_Exercise brief_
Each record, exactly as written, should be printed again.

_Given data_
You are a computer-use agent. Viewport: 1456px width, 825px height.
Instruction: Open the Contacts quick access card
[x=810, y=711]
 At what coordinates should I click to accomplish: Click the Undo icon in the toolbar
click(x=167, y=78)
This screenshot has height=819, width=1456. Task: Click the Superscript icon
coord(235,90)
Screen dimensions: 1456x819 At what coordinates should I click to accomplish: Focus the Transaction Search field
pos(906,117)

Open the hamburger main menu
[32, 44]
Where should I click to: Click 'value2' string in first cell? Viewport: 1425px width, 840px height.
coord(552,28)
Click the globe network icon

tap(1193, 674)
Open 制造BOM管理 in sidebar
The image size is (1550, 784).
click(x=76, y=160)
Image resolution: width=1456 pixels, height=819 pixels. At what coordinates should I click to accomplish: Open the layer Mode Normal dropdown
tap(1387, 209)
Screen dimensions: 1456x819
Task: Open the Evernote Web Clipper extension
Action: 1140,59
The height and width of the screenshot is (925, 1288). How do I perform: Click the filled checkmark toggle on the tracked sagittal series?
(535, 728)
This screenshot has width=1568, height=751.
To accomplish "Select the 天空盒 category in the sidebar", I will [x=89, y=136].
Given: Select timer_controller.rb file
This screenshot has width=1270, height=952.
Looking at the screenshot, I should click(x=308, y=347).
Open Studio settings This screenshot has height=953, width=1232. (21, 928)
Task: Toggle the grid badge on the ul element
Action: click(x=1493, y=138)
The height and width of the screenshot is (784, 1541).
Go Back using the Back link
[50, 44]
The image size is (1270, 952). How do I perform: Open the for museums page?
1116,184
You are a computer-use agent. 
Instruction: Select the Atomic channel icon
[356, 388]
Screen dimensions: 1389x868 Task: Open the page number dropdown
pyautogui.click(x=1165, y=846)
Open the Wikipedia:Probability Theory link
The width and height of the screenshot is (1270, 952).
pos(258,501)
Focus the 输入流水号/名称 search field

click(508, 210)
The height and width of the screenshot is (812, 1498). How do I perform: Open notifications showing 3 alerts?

_Answer section_
You are a computer-use agent. Viewport: 1456px width, 825px height.
Instruction: Open the Contacts quick access card
[x=810, y=711]
 At what coordinates should I click to accomplish: Click the Undo icon in the toolbar
click(x=167, y=78)
This screenshot has height=819, width=1456. Task: Click the Superscript icon
coord(235,90)
Screen dimensions: 1456x819 At what coordinates should I click to accomplish: Focus the Transaction Search field
pos(906,117)

Open the hamburger main menu
[32, 44]
Where should I click to: Click 'value2' string in first cell? Viewport: 1425px width, 840px height.
coord(552,28)
Click the globe network icon

tap(1193, 674)
Open 制造BOM管理 in sidebar
The image size is (1550, 784).
click(x=76, y=160)
Image resolution: width=1456 pixels, height=819 pixels. At what coordinates should I click to accomplish: Open the layer Mode Normal dropdown
tap(1387, 209)
Screen dimensions: 1456x819
Task: Open the Evernote Web Clipper extension
Action: 1140,59
The height and width of the screenshot is (925, 1288). How do I perform: Click the filled checkmark toggle on the tracked sagittal series?
(535, 728)
This screenshot has width=1568, height=751.
To accomplish "Select the 天空盒 category in the sidebar", I will [x=89, y=136].
Given: Select timer_controller.rb file
This screenshot has width=1270, height=952.
Looking at the screenshot, I should click(x=308, y=347).
Open Studio settings This screenshot has height=953, width=1232. (21, 928)
Task: Toggle the grid badge on the ul element
Action: click(x=1493, y=138)
The height and width of the screenshot is (784, 1541).
Go Back using the Back link
[50, 44]
The image size is (1270, 952). How do I perform: Open the for museums page?
1116,184
You are a computer-use agent. 
Instruction: Select the Atomic channel icon
[356, 388]
Screen dimensions: 1389x868 Task: Open the page number dropdown
pyautogui.click(x=1165, y=846)
Open the Wikipedia:Probability Theory link
The width and height of the screenshot is (1270, 952).
pos(258,501)
Focus the 输入流水号/名称 search field

click(508, 210)
The height and width of the screenshot is (812, 1498). How do I perform: Open notifications showing 3 alerts?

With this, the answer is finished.